Traditionally, film and tv shows more catered towards women tend to not receive the same degree of recognition as prestige works of art the way that films that utilise the male gaze (the works of Martin Scorsese and Christopher Nolan come to mind) do. Up until 2021, the only female director to have won the Academy Award for Best Directing was Kathryn Bigelow, who won for her war thriller The Hurt Locker, a film which features almost no women. By catering to the male gaze and a more typically male genre like war, Bigelow was able to achieve this groundbreaking victory for women. 


Not only do institutions like The Academy tend to dismiss art catered more towards women, but even some feminists in the film industry have voiced their concerns with this gendering of cinema. Natalie Portman has called the emphasis on the female gaze ‘reductive’ because ‘female directors should have the same opportunities as their male counterparts…but the experience of working with a director has to do with the individual and it doesn’t relate to gender’. 

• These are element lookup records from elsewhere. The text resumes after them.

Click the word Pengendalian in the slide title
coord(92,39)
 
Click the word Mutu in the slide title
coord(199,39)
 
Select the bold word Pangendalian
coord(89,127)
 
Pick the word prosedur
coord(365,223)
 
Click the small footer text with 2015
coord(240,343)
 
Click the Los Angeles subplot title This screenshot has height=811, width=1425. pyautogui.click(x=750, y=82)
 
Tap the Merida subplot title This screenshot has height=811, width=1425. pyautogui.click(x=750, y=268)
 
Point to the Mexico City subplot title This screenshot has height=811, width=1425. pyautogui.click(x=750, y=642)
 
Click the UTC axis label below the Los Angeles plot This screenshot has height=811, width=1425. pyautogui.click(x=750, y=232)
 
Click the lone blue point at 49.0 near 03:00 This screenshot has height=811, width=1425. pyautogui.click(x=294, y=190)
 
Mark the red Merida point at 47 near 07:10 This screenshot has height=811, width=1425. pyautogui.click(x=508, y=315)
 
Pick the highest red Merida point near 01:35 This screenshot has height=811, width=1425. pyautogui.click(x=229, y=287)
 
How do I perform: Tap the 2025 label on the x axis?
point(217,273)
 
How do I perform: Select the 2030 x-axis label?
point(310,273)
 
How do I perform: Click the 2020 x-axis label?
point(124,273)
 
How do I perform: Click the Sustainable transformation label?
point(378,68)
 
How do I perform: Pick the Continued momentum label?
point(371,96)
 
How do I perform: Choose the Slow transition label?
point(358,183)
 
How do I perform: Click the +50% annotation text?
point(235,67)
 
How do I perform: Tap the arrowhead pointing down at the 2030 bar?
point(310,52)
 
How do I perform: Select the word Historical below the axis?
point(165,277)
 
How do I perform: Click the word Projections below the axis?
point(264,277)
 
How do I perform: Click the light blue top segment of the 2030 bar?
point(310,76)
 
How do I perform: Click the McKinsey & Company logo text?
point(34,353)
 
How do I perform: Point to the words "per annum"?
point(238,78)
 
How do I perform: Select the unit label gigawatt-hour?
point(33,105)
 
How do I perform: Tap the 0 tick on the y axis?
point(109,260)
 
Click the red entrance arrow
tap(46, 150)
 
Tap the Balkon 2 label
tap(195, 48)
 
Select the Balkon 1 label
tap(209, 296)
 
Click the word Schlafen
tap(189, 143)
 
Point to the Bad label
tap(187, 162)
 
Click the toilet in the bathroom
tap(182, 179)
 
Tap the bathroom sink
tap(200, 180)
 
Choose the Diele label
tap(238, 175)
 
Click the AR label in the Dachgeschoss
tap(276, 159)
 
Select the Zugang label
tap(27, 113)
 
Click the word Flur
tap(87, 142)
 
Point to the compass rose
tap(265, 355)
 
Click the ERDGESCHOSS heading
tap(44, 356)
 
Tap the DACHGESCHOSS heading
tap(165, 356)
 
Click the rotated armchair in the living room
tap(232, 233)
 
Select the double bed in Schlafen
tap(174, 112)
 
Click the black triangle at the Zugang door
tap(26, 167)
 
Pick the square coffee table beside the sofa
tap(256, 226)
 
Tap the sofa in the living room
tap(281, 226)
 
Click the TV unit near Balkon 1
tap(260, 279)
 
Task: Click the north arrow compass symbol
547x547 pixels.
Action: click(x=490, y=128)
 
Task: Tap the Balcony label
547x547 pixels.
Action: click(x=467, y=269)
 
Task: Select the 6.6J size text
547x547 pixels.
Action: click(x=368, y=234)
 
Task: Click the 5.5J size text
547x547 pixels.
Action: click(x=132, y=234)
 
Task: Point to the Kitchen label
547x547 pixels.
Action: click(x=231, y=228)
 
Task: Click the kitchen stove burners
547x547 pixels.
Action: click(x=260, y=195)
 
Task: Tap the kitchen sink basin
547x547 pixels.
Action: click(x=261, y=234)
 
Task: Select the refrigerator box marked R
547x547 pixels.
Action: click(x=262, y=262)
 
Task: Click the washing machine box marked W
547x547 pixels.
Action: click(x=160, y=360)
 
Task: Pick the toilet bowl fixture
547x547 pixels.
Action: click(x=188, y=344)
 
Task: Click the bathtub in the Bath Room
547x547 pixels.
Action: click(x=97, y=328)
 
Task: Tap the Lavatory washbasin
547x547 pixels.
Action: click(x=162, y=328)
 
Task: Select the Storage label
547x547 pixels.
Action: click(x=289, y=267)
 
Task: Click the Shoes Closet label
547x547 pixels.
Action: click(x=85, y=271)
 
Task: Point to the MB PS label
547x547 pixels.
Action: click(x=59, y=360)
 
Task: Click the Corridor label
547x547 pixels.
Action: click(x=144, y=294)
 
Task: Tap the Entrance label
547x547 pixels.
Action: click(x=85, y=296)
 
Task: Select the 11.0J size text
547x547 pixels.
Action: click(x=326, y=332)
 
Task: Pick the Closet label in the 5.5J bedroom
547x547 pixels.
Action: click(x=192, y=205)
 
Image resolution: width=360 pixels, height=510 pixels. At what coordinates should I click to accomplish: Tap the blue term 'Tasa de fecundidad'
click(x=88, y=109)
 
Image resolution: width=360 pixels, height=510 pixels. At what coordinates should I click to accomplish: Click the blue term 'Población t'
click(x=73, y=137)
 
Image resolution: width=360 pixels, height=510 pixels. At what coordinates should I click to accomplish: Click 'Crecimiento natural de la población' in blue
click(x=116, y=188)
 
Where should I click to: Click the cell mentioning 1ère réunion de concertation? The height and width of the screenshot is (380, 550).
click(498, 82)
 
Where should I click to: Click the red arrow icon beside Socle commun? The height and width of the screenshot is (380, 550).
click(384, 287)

There is some truth to be found in this. Ultimately and hypothetically, the gender of the filmmaker should not dictate the work they produce. However, the age of cinema we are in currently is one where Greta Gerwig is one of the most highly sought after creatives. The incredible box office performance of Barbie is indicative of that famous Reese Witherspoon meme ‘women’s stories matter’. Who better to tell women’s stories than women? And not just straight white women like Gerwig, we also have the voices of Chloé Zhao, Issa Rae, Quinta Brunson and Céline Sciamma, just to name a few, to provide the nuanced, multifaceted experiences of women of all backgrounds.

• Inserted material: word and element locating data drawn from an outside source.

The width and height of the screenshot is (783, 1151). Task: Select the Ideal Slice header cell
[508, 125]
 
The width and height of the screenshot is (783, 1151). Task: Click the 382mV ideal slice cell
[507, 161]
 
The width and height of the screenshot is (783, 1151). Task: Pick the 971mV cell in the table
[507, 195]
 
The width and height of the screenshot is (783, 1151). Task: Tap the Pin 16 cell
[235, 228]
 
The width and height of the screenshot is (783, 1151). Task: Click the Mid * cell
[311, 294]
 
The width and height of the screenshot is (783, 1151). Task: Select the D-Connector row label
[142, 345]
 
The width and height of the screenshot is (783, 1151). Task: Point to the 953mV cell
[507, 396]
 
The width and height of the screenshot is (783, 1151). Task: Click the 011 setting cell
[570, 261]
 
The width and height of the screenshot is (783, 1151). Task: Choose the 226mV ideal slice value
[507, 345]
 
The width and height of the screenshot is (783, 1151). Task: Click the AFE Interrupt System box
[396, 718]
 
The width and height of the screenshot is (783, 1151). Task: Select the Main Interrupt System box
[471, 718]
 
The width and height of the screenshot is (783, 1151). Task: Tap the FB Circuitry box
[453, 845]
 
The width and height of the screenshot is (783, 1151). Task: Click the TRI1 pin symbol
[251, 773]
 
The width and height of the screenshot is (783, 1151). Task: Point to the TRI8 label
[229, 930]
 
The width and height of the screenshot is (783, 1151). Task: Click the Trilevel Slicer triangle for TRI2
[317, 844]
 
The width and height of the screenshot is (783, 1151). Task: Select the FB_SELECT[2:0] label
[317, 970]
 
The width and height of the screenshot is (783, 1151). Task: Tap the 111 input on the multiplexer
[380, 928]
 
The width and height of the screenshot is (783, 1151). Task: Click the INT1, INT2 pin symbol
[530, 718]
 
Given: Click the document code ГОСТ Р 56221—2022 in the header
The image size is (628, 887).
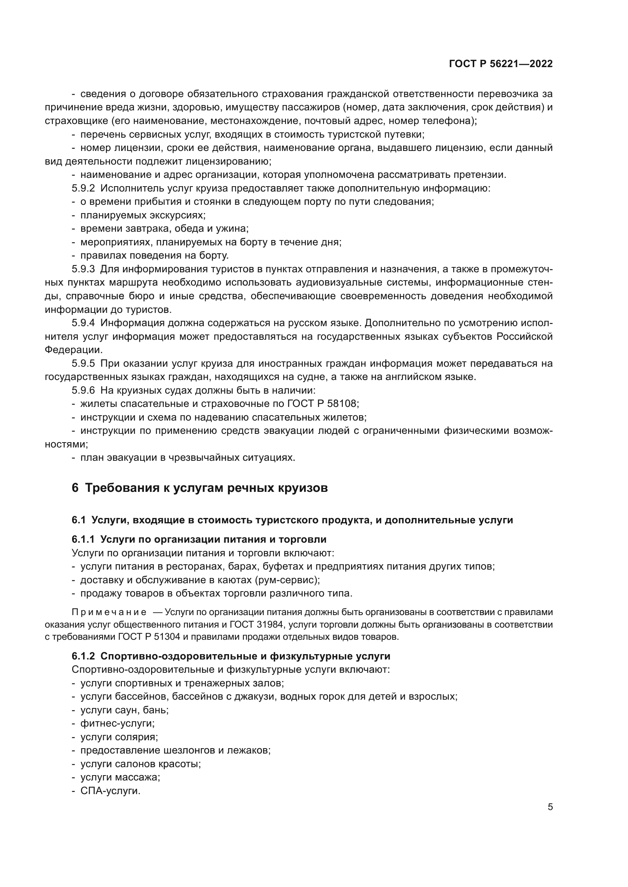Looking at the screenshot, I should click(501, 64).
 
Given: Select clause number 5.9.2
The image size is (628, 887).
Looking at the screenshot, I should click(83, 188).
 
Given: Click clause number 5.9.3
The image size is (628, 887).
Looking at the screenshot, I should click(83, 269).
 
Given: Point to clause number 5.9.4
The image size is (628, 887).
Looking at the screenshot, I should click(83, 323).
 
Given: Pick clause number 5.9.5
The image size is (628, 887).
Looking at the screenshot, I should click(83, 364).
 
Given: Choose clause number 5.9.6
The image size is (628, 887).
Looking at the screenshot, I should click(83, 390).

Sciamma’s Portrait of a Lady on Fire is revolutionary in its depiction of the female gaze in a lesbian romance story that puts the attempts made by male filmmakers to shame. Abdellatif Kechiche’s Blue is the Warmest Colour claims to want to show female pleasure but in reality, the frequent and long pornographic sex scenes feel more like what film scholar Sophie Mayer calls ‘male fantasies of lesbianism’ instead. Similarly, Park Chan-Wook seems to directly address the issue of the male gaze in his adaptation of The Handmaiden but he, too, falls prey to his heterosexual male desires by his, again, borderline pornographic depictions of lesbian sex.

These male directors are well renowned for their artistic works. There is a lot of merit to be found within their films but, by directly comparing their representation of lesbianism to Sciamma’s (Sciamma being a queer woman herself), there is no doubt which one is more authentic and concerned with the truthful depiction of lesbian love without fetishising it. The balance is difficult to find – since we have all been exposed to the male gaze from birth, it’s not easy to deconstruct what is authentic to how we, as women, see things and what we have been conditioned to see and feel by men. 


It seems the times they are a-changing. The acclaim that female filmmakers have been receiving lately (as well as their box-office success) is the best way of making clear to the film industry how the female gaze is a perspective worth showing. Women are, after all, half of the population. Why not give them a voice on our screens? Particularly if this allows men (and women) to recognise the inherent prejudices that have been ingrained in them, partly, through the prominence of the male gaze in cinema. 

I’ll end this article by quoting Carol Ann Duffy’s poem Eurydice, ‘Rest assured that I’d rather speak for myself […] In fact, girls, I’d rather be dead’.